Still “merrily on his way to nowhere in particular” at Disneyland, Mr. Toad took his last wild ride at Walt Disney World on September 7, 1998. The attraction was replaced by The Many Adventures of Winnie the Pooh, which most fans agree is a technologically superior experience. After all, Mr. Toad’s Wild Ride was merely a 1971 update of Disneyland’s 1955 original dark ride, full of painted flats and obvious ride tracks. Pooh incorporates all sorts of new bells and whistles, and follows the adventures of one of the best-known characters of all time. Mr. Toad is from The Wind in the Willows, a 1908 children’s story that was adapted into a 1949 Disney short. Why should anyone bemoan the change, right?

As it turns out, it’s not quite that simple. Mr. Toad’s Wild Ride was a favorite attraction for a generation of kids who learned to face their fears on that madcap journey. It had a certain X factor that has never been duplicated anywhere else, a bizarre blend of charm and terror that made it truly one of a kind—even the Disneyland original, according to many fans, pales in comparison to the two-track Walt Disney World version. The firestorm generated by its closing is something no one could have predicted on paper, but seems all too obvious in retrospect. Here are 7 reasons to remember Save the Toad.

1. The ride

Mr. Toad's Wild Ride Image (c) savetoad.com

The Walt Disney World version of Mr. Toad’s Wild Ride was, by turns, a psychedelic head trip (hey, it was built in the 70s!), a quaint and classic dark ride, and a terrifying free-for-all through crime and punishment. One side of the tracks featured a jaunt through Winky’s Tavern, complete with a picture of a naked lady. On the other side, riders got to help the Weasels break out of jail. Both tracks converged at odd moments, giving the distinct impression that the ride vehicles were about to crash.

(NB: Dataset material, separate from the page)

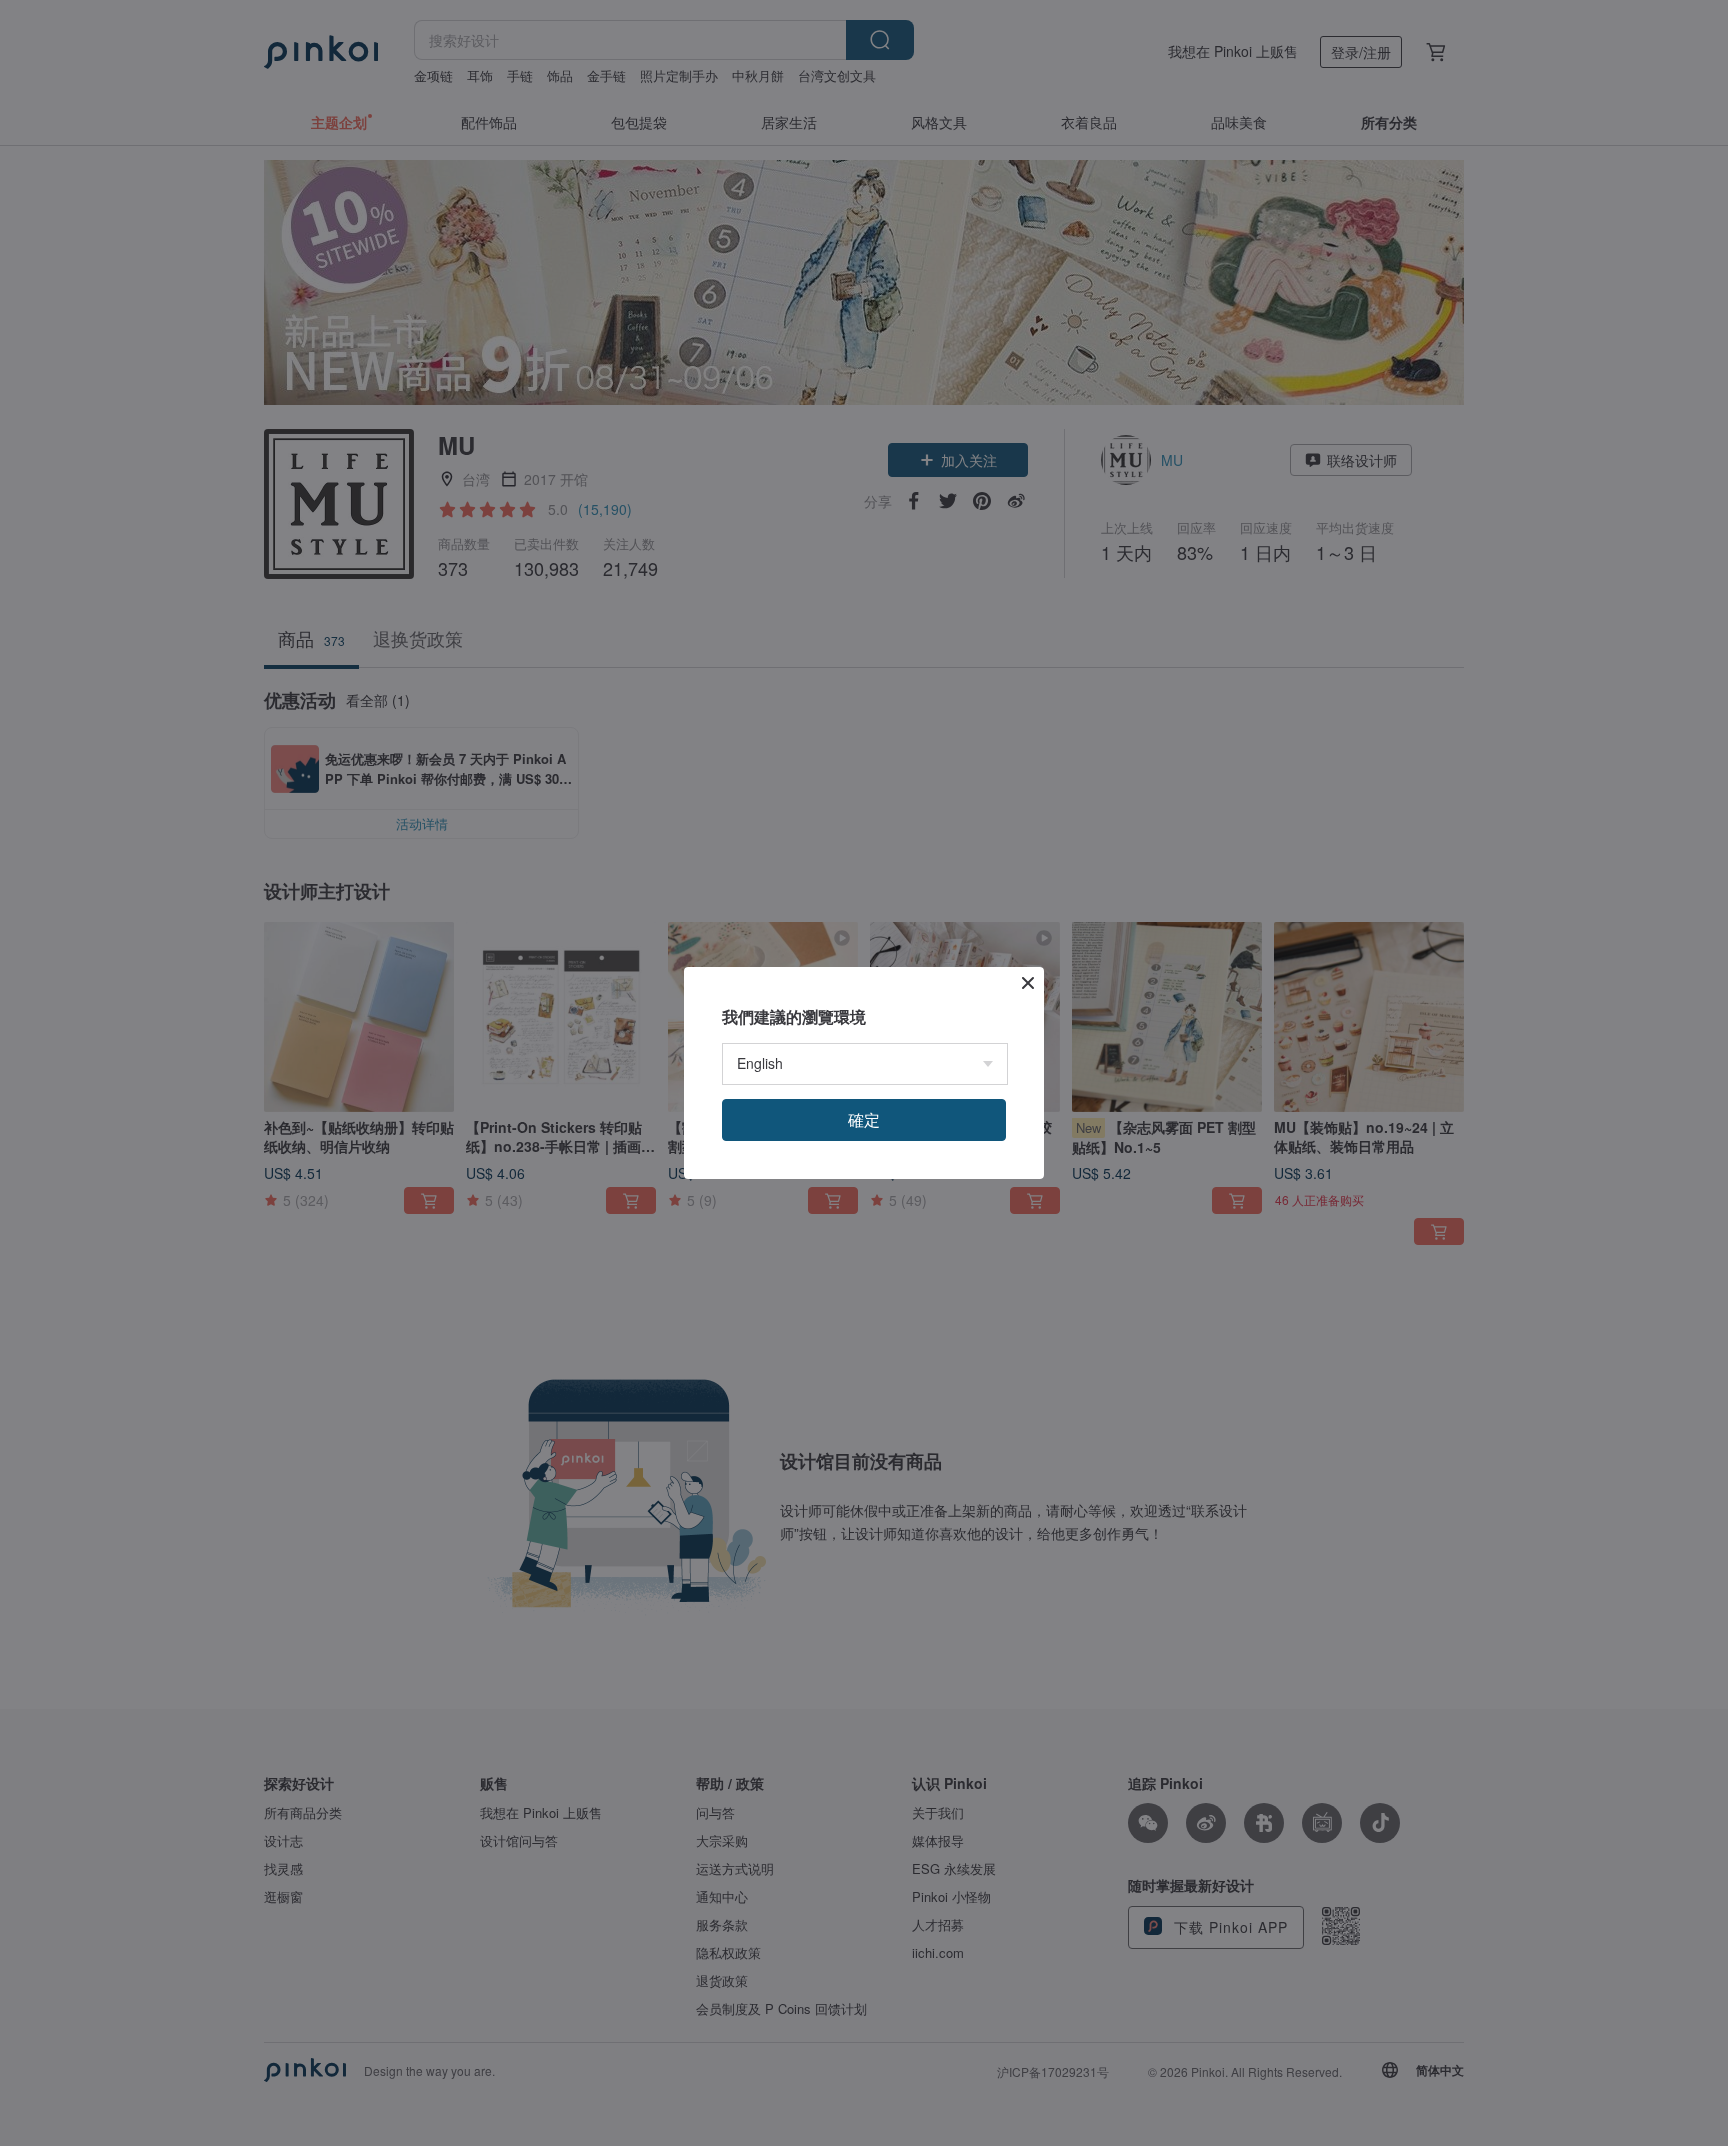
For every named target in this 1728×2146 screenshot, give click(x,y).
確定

But no matter which track you chose, the dénouement always came at the end. Stuck on the railroad tracks, you were hit head-on by a rushing locomotive and deposited in a cartoonish Hell presided over by a grinning Devil. Back out in the Florida sunshine, you were left scratching your head and wondering what the heck just happened to you. How could Pooh, or any other ride, ever hope to compete with the sheer re-ride value that Toad offered?

2. The botched announcement

Mr. Toad's Desperate Run Image (c) savetoad.com

On October 22, 1997, a small article in the Orlando Sentinel sent shock waves through the Disney fan community. Having already lost 20,000 Leagues Under the Sea in a 1994 “temporary closure” that wasn’t officially announced as permanent until 1996, fans learned through this article that they would soon lose Mr. Toad’s Wild Ride as well. Yet Disney refused to confirm the closure, repeatedly stating that no final decision had been made. In mid-November of that year, the Walt Disney World Information Line began telling the truth to callers who asked about Toad. Yet no actual, official, public announcement came until September 2, 1998, less than a week before the ride closed!

3. The Internet protest

Save Toad Flyer Image (c) savetoad.com

In 1997, the Internet was a very different place. Modems were dial-up, AOL was the leading service provider, Google didn’t exist, and GeoCities personal websites were all the rage. Internet time was expensive and charged by the minute, websites were minimalistic to accommodate slow connection speeds, and most people viewed it as a luxury rather than an important part of their lives.

Yet against this backdrop, a pair of dedicated Mr. Toad fans managed to spark one of the earliest and most successful Internet protest campaigns ever launched. John Lefante founded the Save the Toad website just one day after the Sentinel article ran. He was soon joined by Jef Moskot, an outspoken systems administrator who would become the public face of the campaign. Posting telephone numbers and snail mail addresses (remember, email was still a novelty) for everyone from Imagineer Marty Sklaar to Al Weiss, then-president of the Walt Disney World Resort, the pair urged Toad fans to make their voices heard.

The plan worked. By early November, more than 50 people had logged into the Electronic Toad Hall to leave words of support, and the Save Toad mailing list had over 100 subscribers. By the end of the campaign, the website had more than 60,000 hits, the mailing list was up to 1500 subscribers, and more than 1150 messages had been posted to the Electronic Toad Hall. While these numbers may seem small by today’s standards, they were absolutely staggering for their time.

4. The media coverage

Save Toad T-shirt Image (c) savetoad.com

Disney news in general tends to attract the media, as do novel uses of new technology. When you put the two together, you create a true media sensation. With an innate understanding of how press coverage could further their cause, Lefante and Moskot wasted no time. At the end of October 1997, just over a week after the newspaper announcement, the first Save the Toad article ran in the Atlanta Constitution. By January, the campaign was being covered internationally.